Give back an exact copy of the lines in the records below, from the line that has "The width and height of the screenshot is (685, 371)." through the line that has "Given: Click the Zapora sieciowa shield icon", and nothing besides.
□ □ □ □ □ □ □
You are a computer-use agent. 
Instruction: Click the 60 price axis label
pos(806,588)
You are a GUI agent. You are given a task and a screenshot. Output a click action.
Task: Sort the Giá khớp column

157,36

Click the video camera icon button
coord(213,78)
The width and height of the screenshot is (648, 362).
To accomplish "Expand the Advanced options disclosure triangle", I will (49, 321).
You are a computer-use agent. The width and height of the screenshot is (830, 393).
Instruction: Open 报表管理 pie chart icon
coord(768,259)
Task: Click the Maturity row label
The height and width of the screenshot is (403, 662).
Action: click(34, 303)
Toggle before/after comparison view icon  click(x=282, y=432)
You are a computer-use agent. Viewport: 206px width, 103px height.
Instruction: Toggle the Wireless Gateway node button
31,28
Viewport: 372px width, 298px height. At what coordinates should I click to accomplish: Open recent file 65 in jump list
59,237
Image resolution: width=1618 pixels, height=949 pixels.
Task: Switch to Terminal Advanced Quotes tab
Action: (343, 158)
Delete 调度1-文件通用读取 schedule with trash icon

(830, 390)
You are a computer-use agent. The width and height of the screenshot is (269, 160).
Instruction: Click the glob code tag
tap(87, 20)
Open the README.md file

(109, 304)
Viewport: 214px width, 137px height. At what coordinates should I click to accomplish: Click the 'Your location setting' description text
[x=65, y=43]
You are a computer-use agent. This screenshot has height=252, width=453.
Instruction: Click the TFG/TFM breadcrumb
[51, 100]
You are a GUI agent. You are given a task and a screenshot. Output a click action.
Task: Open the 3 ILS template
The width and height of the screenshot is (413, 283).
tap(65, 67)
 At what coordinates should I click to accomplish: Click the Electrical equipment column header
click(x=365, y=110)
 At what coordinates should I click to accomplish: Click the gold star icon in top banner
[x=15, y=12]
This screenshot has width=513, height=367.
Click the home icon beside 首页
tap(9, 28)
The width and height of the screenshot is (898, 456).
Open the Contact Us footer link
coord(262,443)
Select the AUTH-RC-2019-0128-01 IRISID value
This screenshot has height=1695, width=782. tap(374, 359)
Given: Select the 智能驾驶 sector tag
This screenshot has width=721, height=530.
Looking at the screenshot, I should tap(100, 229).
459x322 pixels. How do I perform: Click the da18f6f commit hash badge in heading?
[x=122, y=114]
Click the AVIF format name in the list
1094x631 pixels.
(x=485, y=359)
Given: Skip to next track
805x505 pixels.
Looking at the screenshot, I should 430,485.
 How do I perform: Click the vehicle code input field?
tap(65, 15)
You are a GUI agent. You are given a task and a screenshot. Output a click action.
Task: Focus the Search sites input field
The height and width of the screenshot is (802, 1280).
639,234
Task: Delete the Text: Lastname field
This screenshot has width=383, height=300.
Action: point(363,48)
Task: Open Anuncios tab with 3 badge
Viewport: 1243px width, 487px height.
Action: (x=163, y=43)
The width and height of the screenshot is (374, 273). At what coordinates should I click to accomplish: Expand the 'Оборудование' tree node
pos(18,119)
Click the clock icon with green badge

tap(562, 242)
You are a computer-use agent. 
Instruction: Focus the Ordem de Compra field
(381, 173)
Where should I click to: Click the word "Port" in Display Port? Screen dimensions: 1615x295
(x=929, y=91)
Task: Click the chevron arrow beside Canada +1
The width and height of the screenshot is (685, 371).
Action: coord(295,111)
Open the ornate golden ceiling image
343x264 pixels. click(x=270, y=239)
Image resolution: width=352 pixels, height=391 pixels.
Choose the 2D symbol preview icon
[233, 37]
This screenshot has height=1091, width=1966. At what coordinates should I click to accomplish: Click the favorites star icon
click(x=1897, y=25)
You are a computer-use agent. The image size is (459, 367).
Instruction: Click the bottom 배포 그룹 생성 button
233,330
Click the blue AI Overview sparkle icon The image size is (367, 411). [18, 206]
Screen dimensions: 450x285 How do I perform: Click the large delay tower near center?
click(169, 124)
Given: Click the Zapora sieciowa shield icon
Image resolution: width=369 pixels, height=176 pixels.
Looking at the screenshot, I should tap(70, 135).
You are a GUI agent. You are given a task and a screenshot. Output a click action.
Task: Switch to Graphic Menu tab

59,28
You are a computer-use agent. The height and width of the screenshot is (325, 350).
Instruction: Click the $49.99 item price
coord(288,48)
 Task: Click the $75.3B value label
□ □ □ □ □ □ □
◆ **TASK SOLUTION**:
The width and height of the screenshot is (685, 371).
Action: coord(295,111)
Open the ornate golden ceiling image
343x264 pixels. click(x=270, y=239)
Image resolution: width=352 pixels, height=391 pixels.
Choose the 2D symbol preview icon
[233, 37]
This screenshot has height=1091, width=1966. At what coordinates should I click to accomplish: Click the favorites star icon
click(x=1897, y=25)
You are a computer-use agent. The image size is (459, 367).
Instruction: Click the bottom 배포 그룹 생성 button
233,330
Click the blue AI Overview sparkle icon The image size is (367, 411). [18, 206]
Screen dimensions: 450x285 How do I perform: Click the large delay tower near center?
click(169, 124)
Given: Click the Zapora sieciowa shield icon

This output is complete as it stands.